PROBLEM REQUIREMENTS. Print nothing except the line holding "The height and" and the lines that come after it in the material below, and leave the pictures out.
:: STORED DATA
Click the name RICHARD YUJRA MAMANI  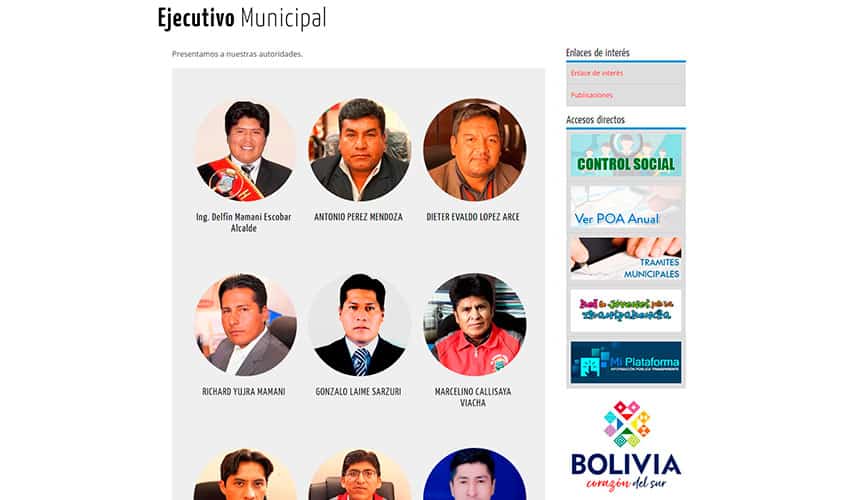[x=244, y=392]
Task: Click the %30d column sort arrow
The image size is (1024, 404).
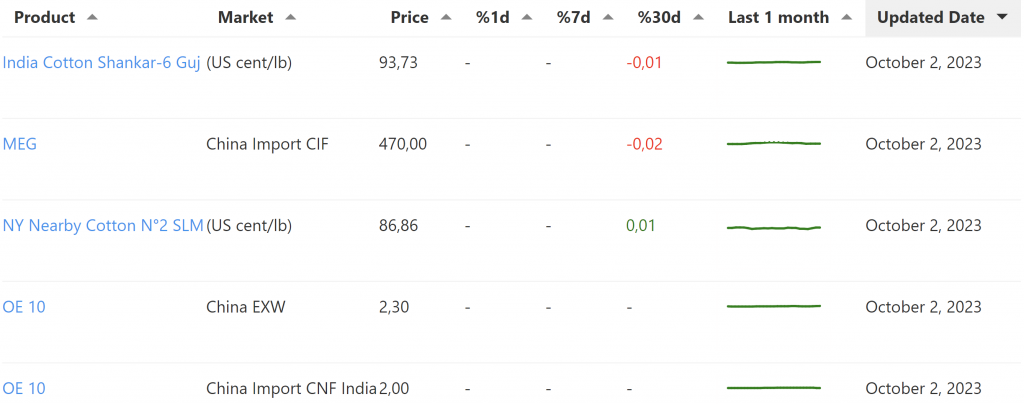Action: pyautogui.click(x=698, y=17)
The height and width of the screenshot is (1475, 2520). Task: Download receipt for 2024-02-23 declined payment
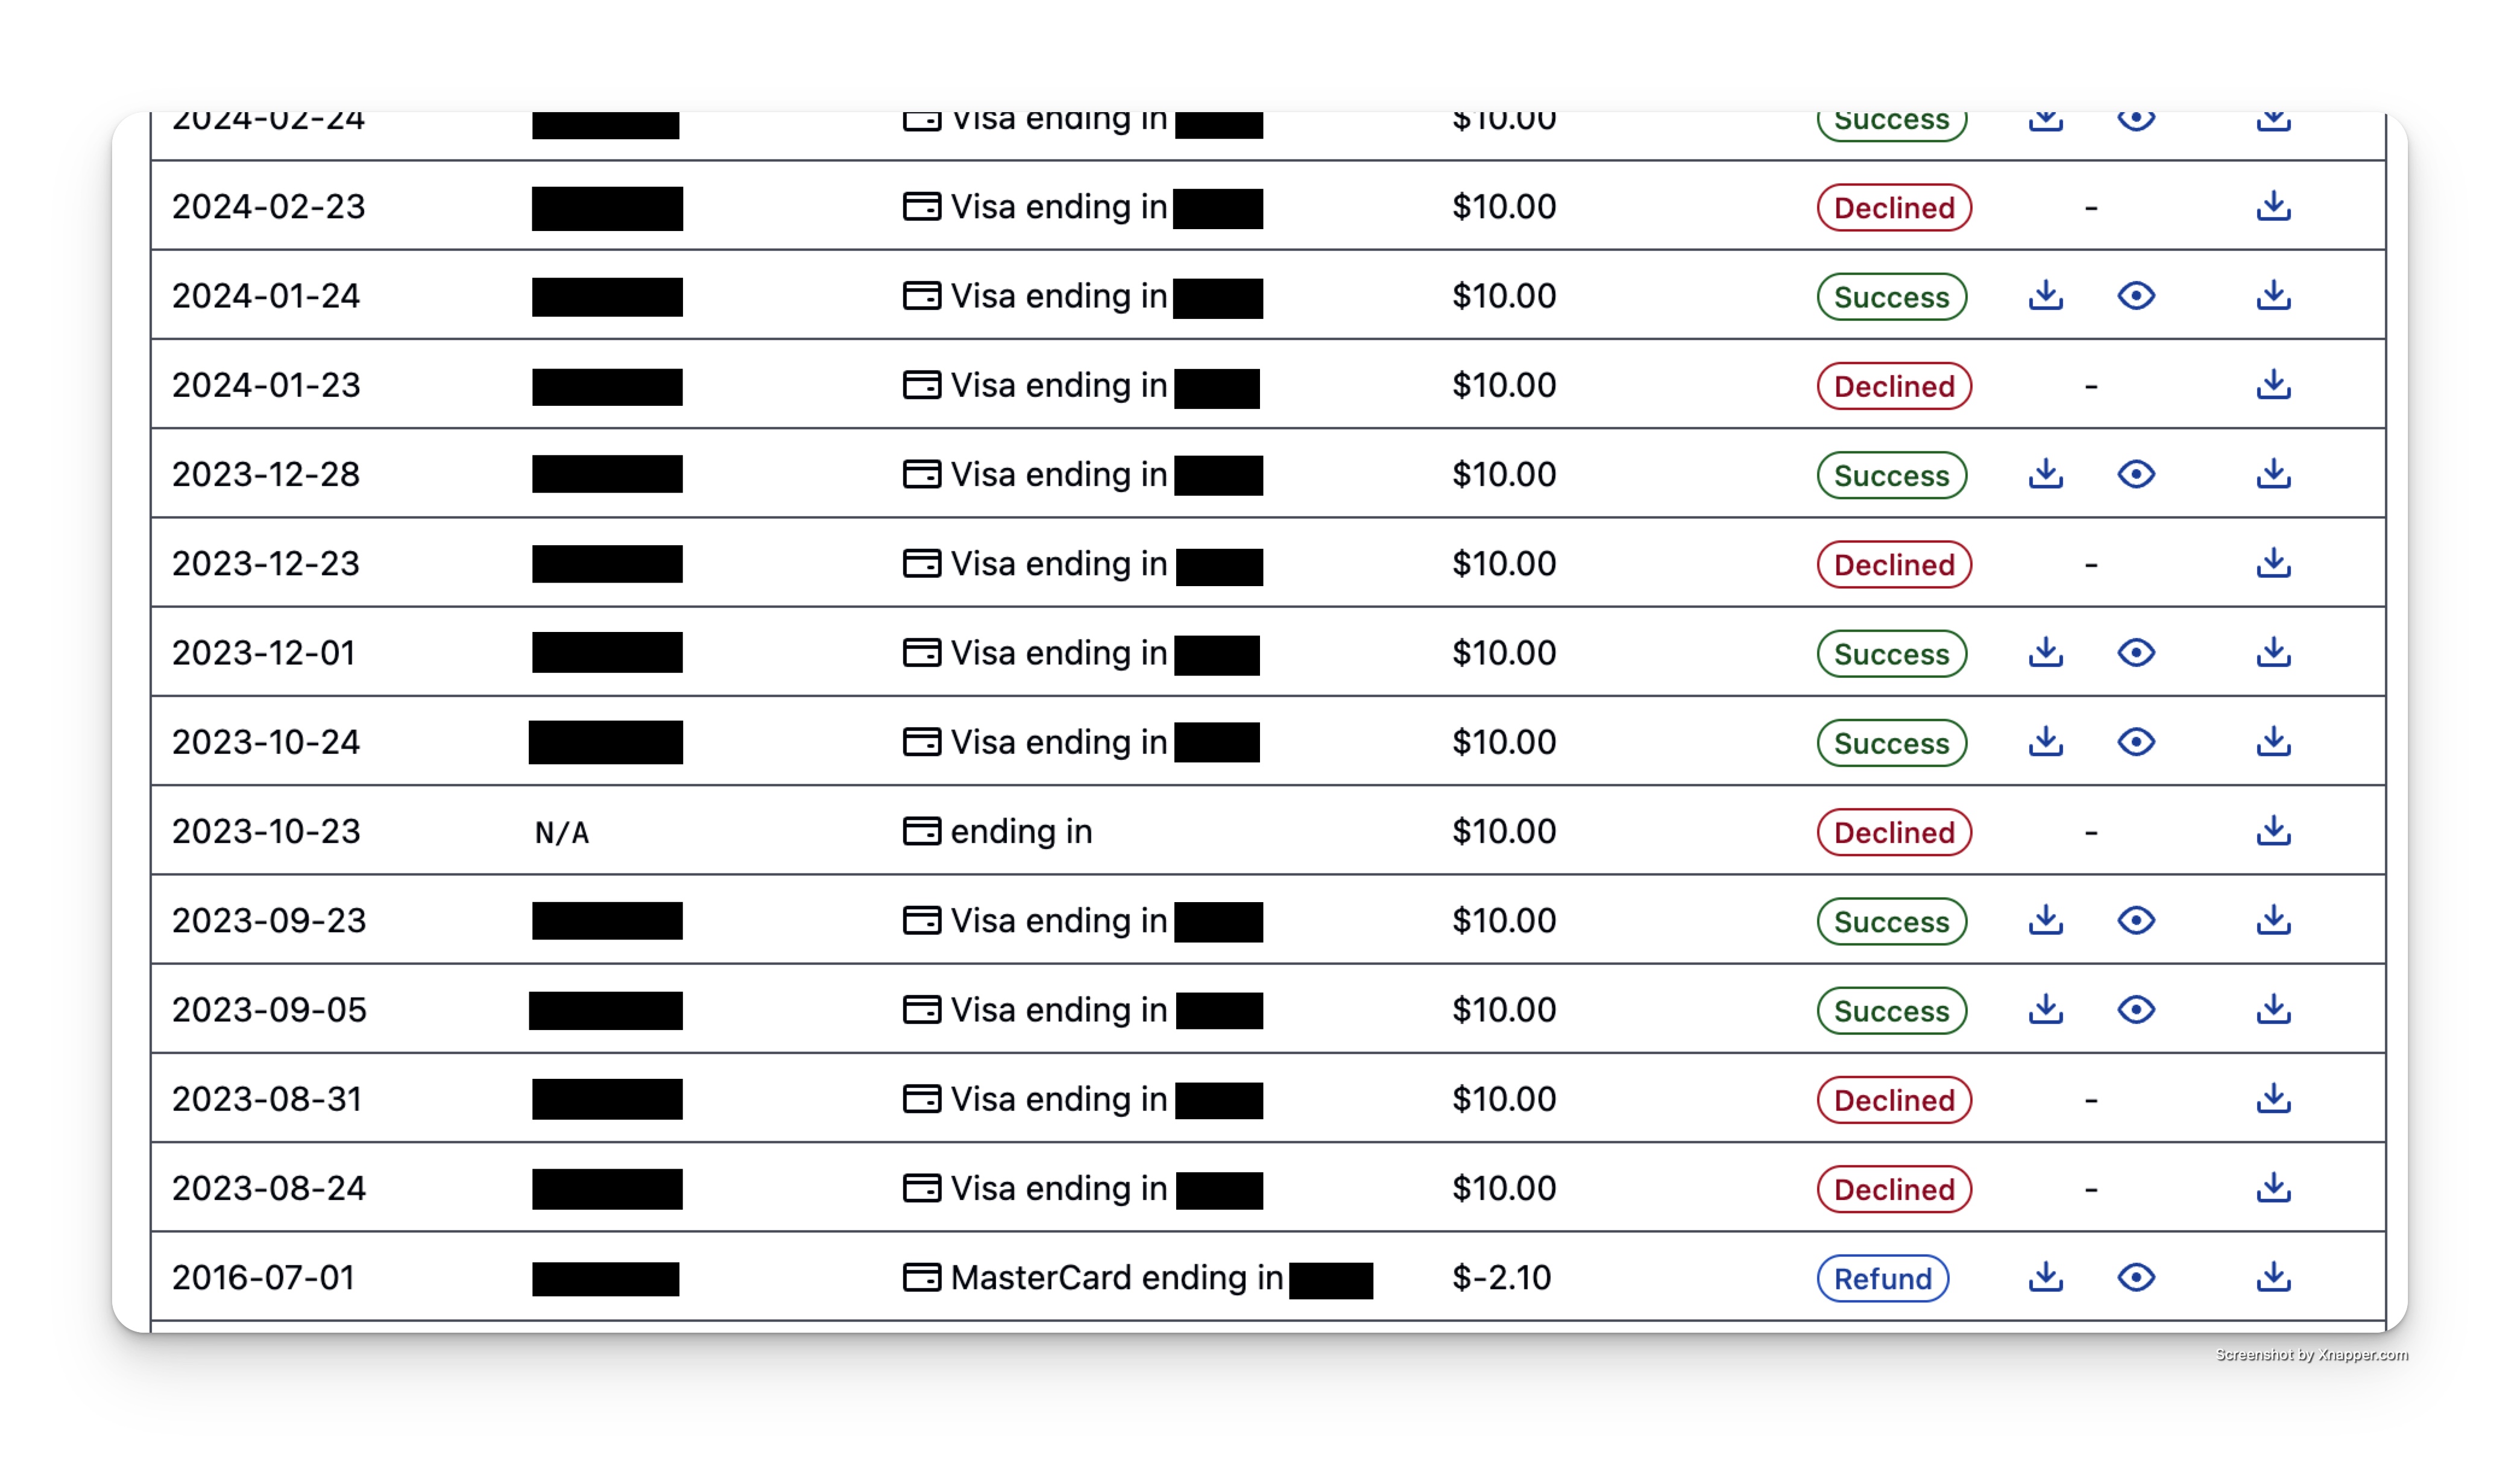coord(2274,207)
::::
EXERCISE RESPONSE.
The height and width of the screenshot is (1475, 2520). Task: Download receipt for 2024-02-23 declined payment
coord(2274,207)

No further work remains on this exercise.